━━━ Data shown
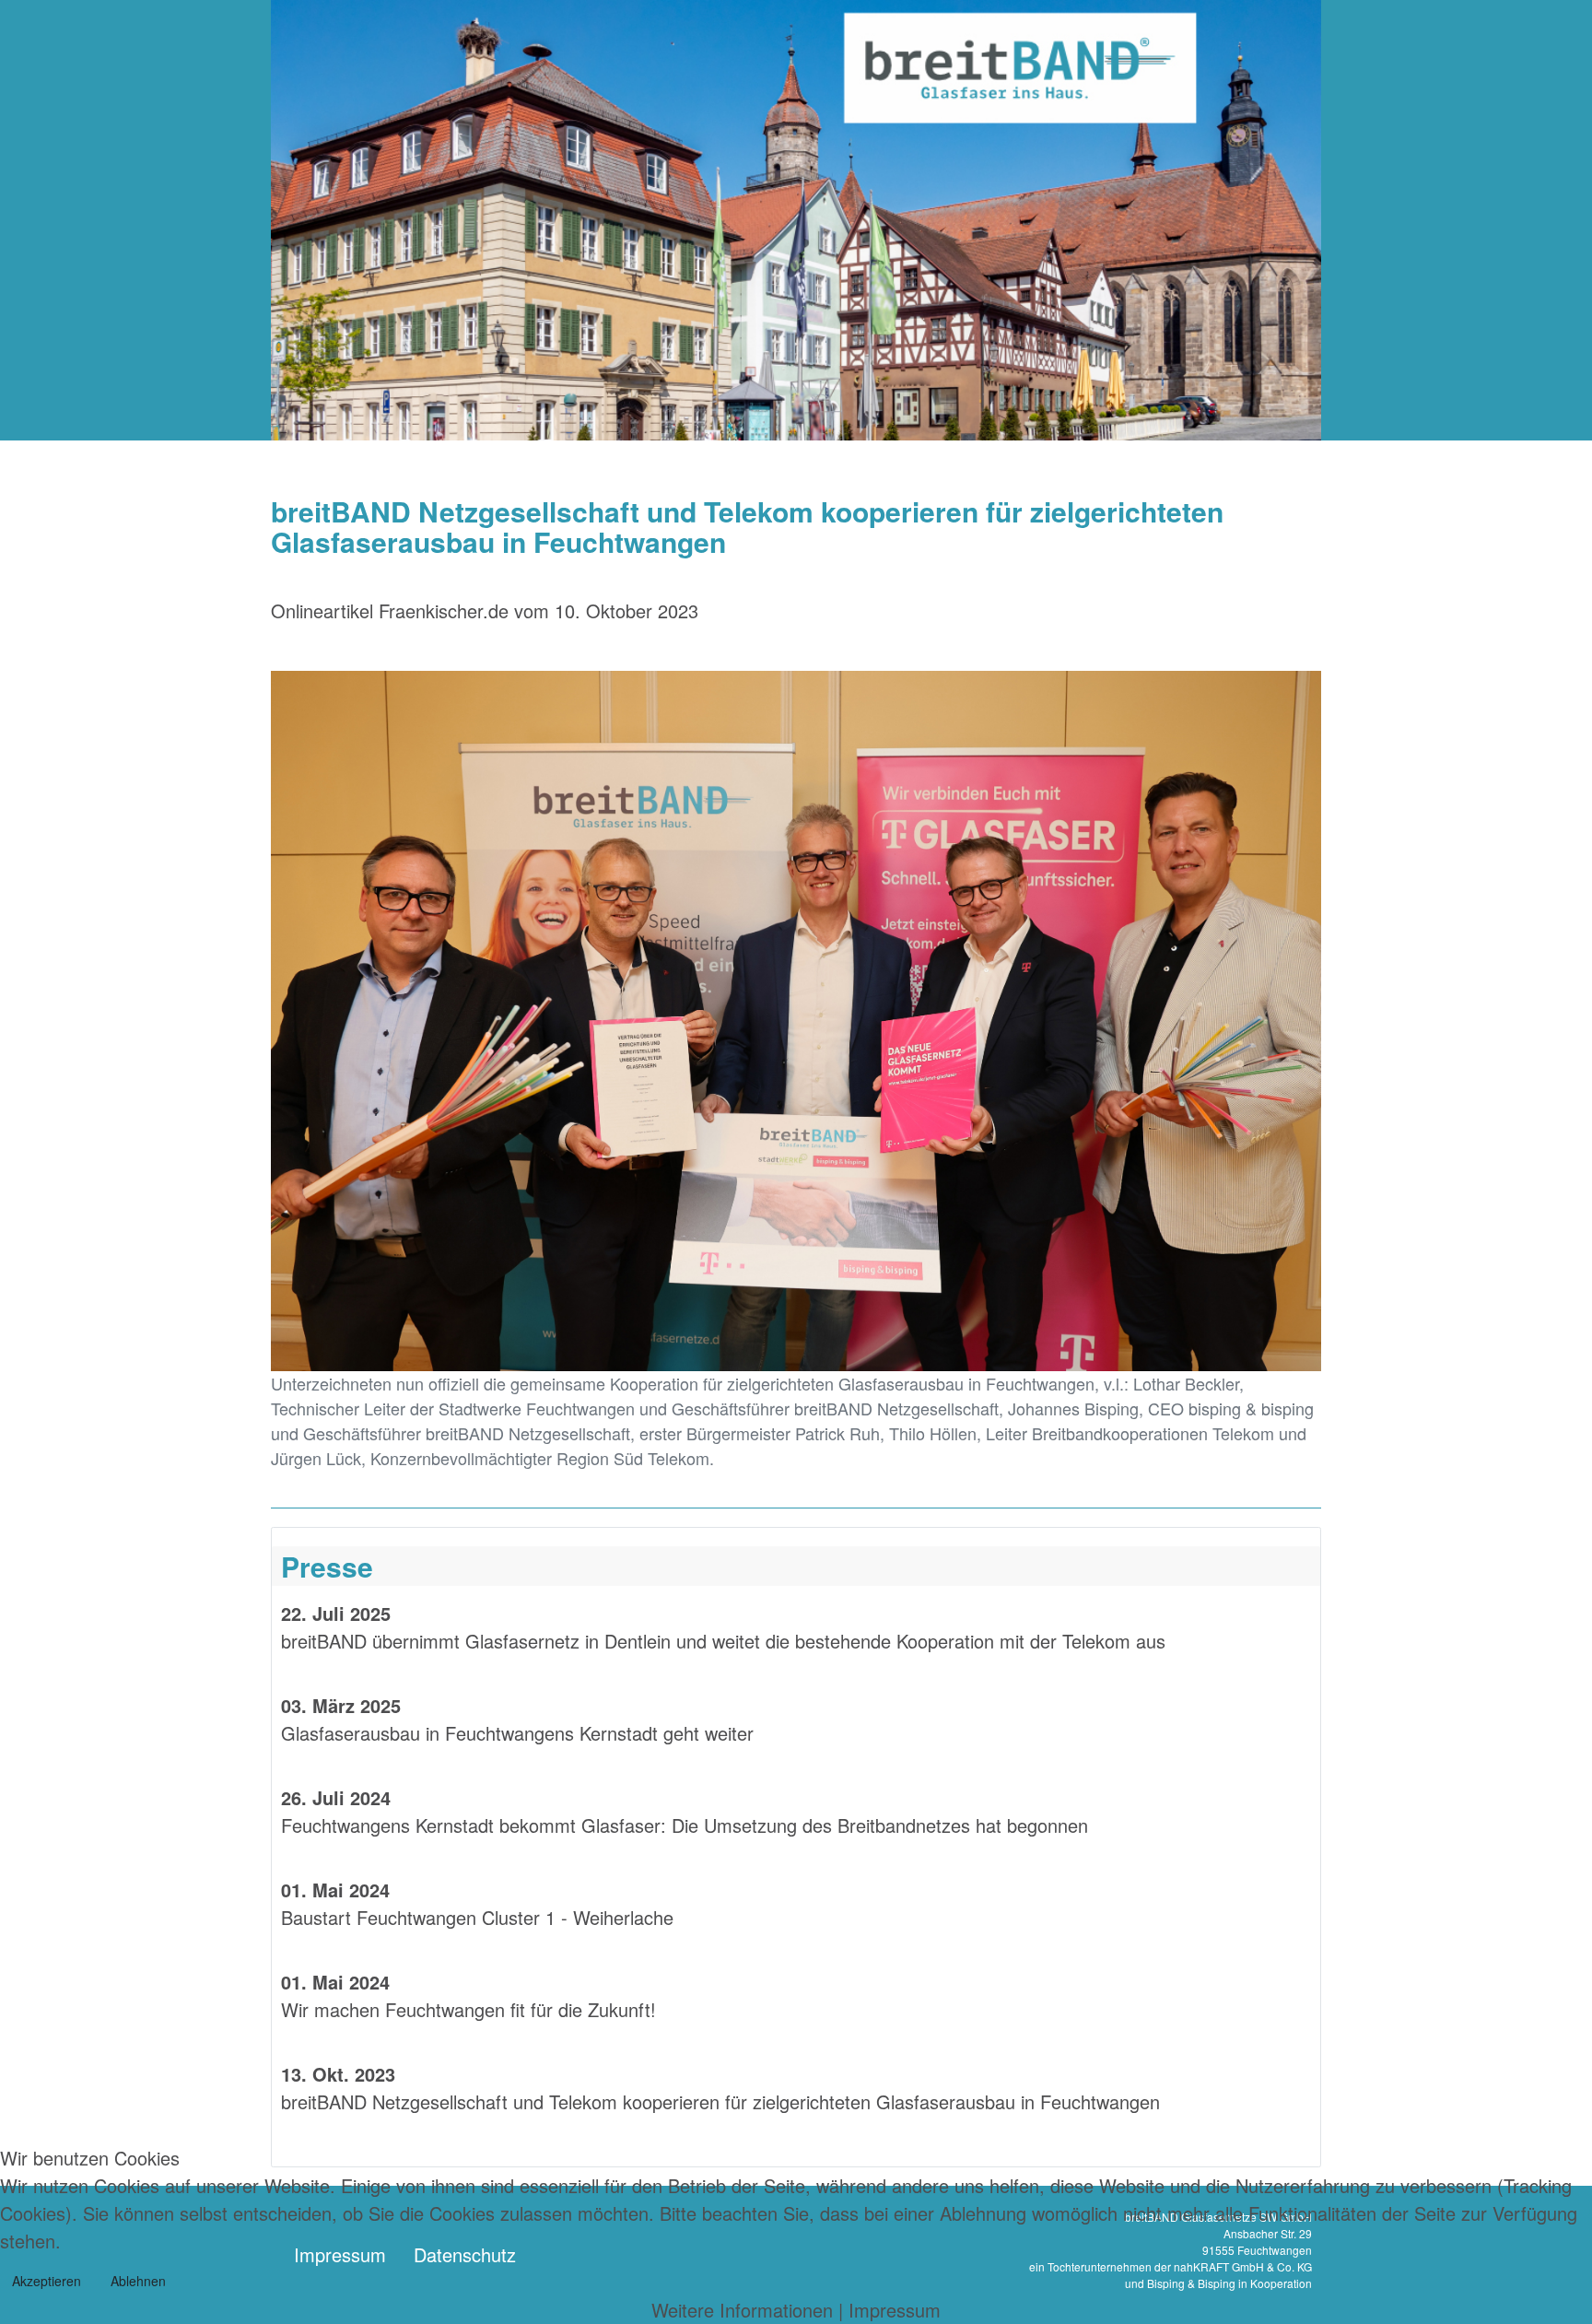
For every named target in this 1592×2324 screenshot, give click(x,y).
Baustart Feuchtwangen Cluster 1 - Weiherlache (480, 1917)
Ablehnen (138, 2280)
━━━━━━
━━━ Data shown
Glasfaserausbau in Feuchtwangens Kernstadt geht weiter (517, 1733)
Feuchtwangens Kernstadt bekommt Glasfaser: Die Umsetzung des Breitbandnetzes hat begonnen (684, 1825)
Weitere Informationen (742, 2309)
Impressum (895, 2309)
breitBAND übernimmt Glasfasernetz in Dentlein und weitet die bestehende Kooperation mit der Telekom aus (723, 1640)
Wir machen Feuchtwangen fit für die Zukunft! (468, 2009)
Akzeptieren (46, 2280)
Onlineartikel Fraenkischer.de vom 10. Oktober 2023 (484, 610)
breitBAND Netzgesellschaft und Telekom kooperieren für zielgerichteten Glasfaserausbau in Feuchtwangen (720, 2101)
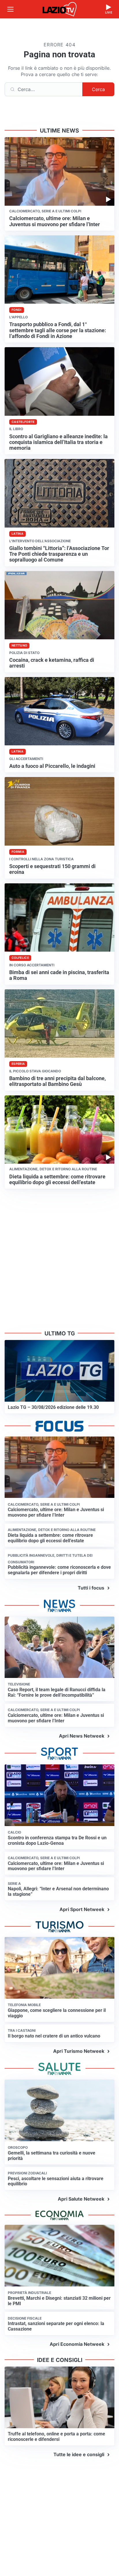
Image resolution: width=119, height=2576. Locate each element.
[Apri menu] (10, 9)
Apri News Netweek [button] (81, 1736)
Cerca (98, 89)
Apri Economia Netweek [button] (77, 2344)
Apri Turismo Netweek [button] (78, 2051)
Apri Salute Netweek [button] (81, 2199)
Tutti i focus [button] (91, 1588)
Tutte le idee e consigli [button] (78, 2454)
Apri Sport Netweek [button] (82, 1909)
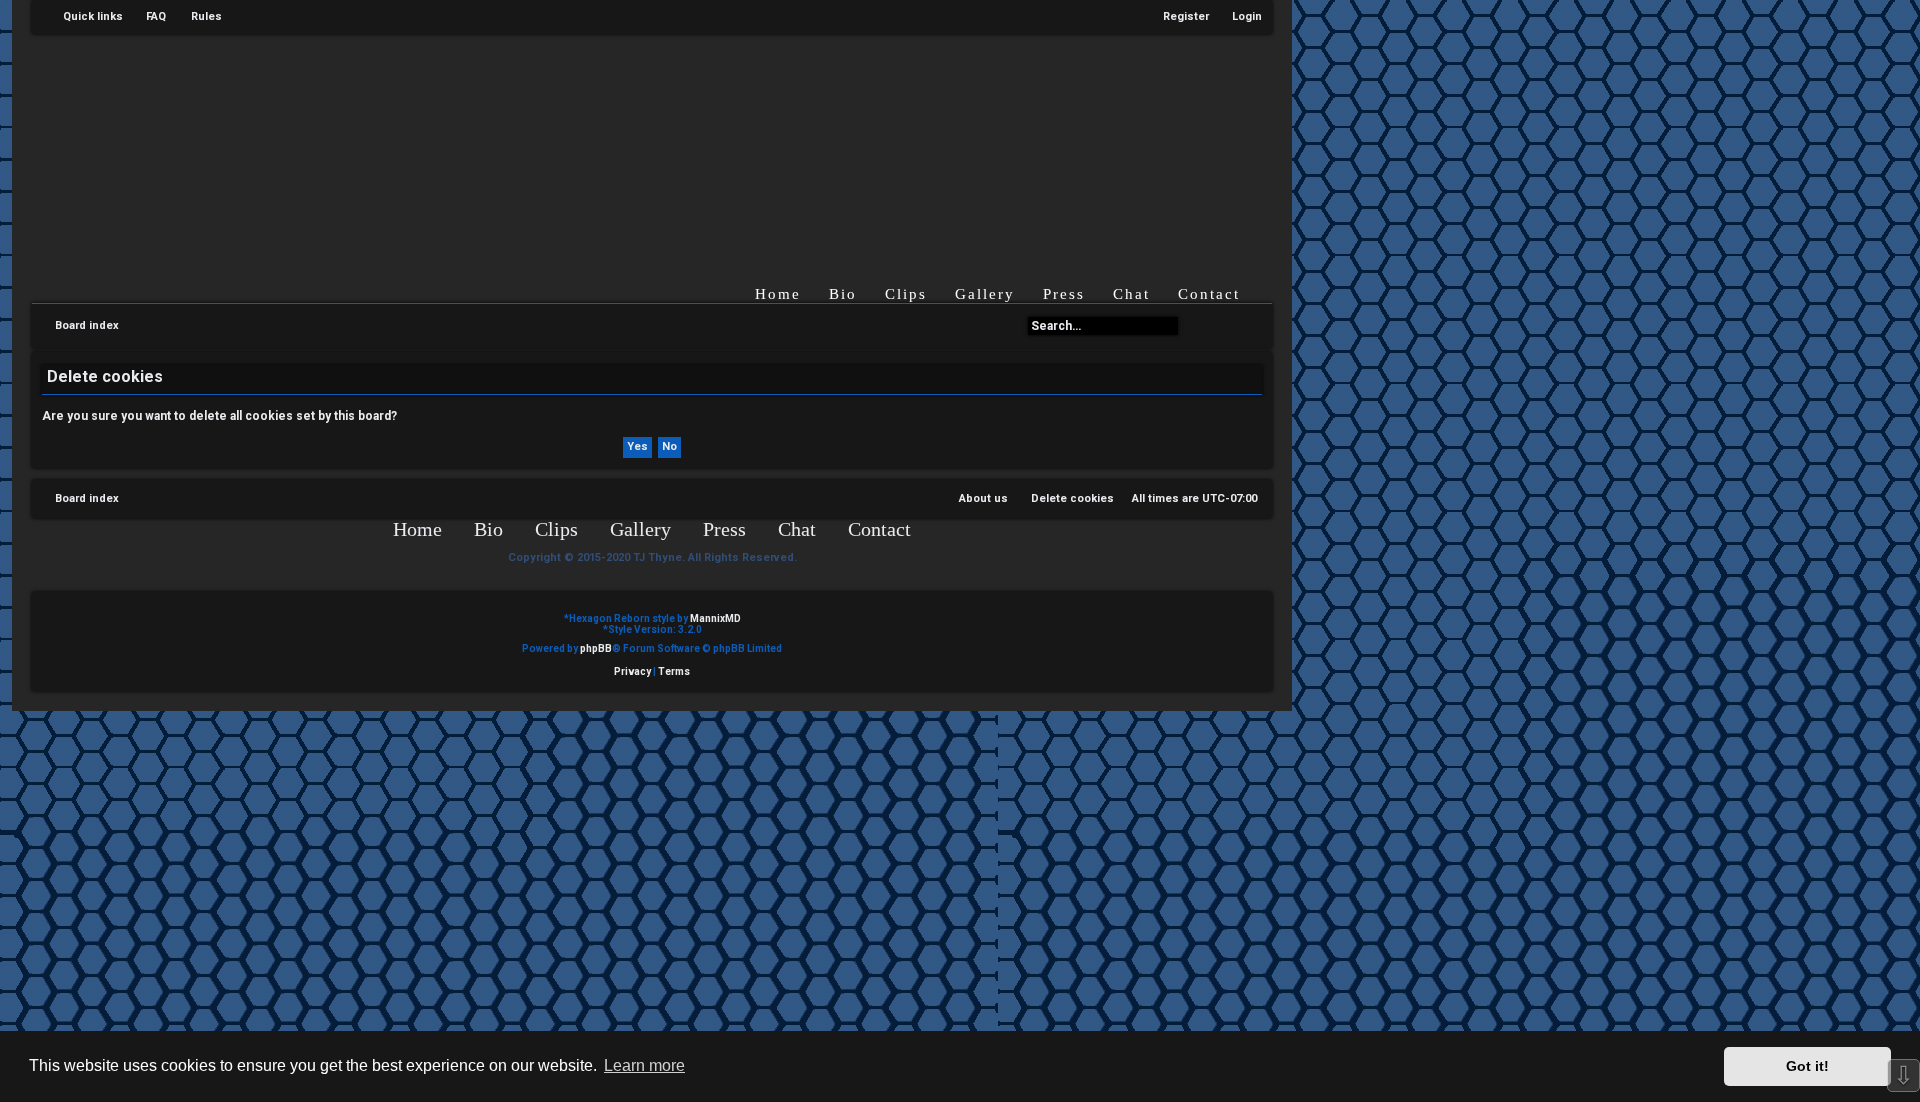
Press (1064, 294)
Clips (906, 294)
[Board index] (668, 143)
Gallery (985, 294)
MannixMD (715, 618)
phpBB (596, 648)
━━━━━━
_Problem_:
When you reach the line with "Apri Turismo Netweek [button] (78, 2051)" in the records above, start writing out each line exactly, and stop after the line with "phpBB (596, 648)". Pictures stay out.

_Solution_:
Apri Turismo Netweek [button] (78, 2051)
Apri Salute Netweek [button] (81, 2199)
Tutti i focus [button] (91, 1588)
Tutte le idee e consigli [button] (78, 2454)
Apri Sport Netweek [button] (82, 1909)
Press (1064, 294)
Clips (906, 294)
[Board index] (668, 143)
Gallery (985, 294)
MannixMD (715, 618)
phpBB (596, 648)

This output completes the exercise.